Diana Trilling
[In the following interview, Trilling discusses reviews ofThe Beginning of the Journey, as well as her relationships with her publisher and editor and her writing method.]
Diana Trilling, at 88, is not exactly slowing down. She is almost blind now and moves a little stiffly, but her mind is razor-sharp as ever, her opinions are firmly held and often crusty, and her writing style—as anyone who has read The Beginning of the Journey: The Marriage of Diana and Lionel Trilling will recognize—remains a model of balanced lucidity.
She receives PW in the spacious ground-floor apartment near Columbia University in New York, where she has lived for nearly 40 years and which she shared for nearly half of that time with her husband Lionel. He was, of course, a noted critic, one of Columbia's most celebrated professors, and her book is partly an account of his life, partly of hers, but mostly of their life together; it is a riveting story of a marriage at the heart of New York literary and intellectual life, a relationship that also had extraordinary personal and financial strains.
Although many of the reviews, frustratingly to her, have concentrated on the political and literary reflections that are certainly part of the book, Trilling is anxious that it be seen as much more than that. “It's not just a book for intellectuals,” she declares firmly, in her clear, implacable tone. “It's a real story of two people and their struggles with family, with money, with career. It's the story of how Lionel was fired and then fought back to become Columbia's most famous professor. And it's also a slice of cultural and social history.

**DATA BLOCK:**
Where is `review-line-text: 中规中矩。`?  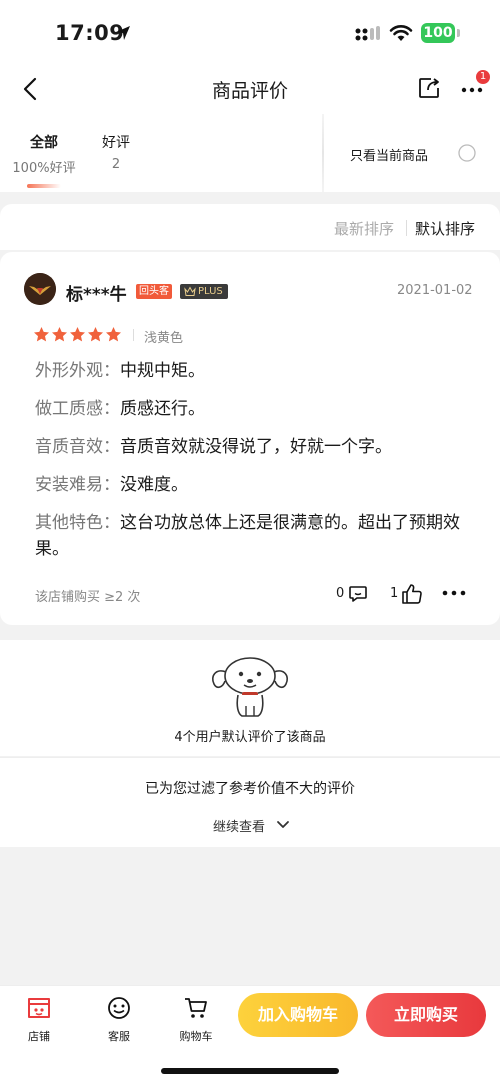 review-line-text: 中规中矩。 is located at coordinates (162, 371). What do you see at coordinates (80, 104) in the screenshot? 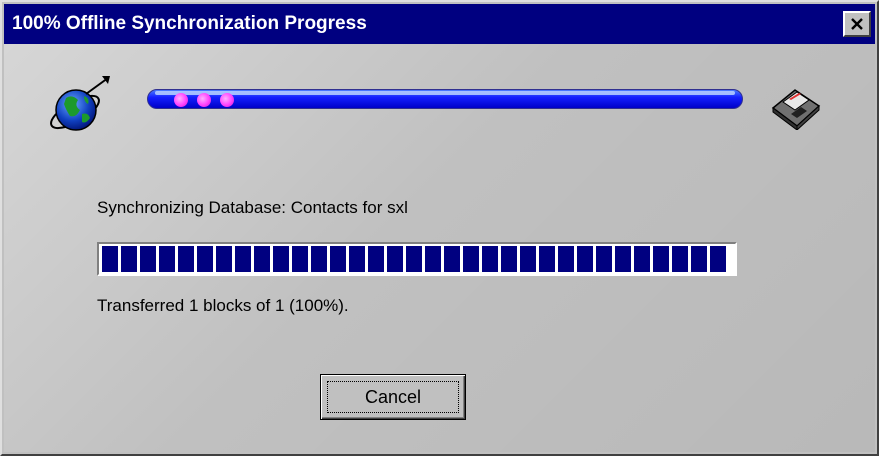
I see `globe-icon` at bounding box center [80, 104].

**TASK LIST:**
1. Write out the part of the interview from "She receives PW" to "and financial strains.", word for word.
2. Answer these questions from the interview.
(a) How old is Diana Trilling?
(b) For nearly how many years has she lived in the ground-floor apartment near Columbia University?
(c) According to Trilling, who was fired and then fought back to become Columbia's most famous professor?
The listing has no role in any of this work.

**ANSWERS BY ITEM:**
1.
She receives PW in the spacious ground-floor apartment near Columbia University in New York, where she has lived for nearly 40 years and which she shared for nearly half of that time with her husband Lionel. He was, of course, a noted critic, one of Columbia's most celebrated professors, and her book is partly an account of his life, partly of hers, but mostly of their life together; it is a riveting story of a marriage at the heart of New York literary and intellectual life, a relationship that also had extraordinary personal and financial strains.

2.
(a) 88
(b) Nearly 40 years
(c) Lionel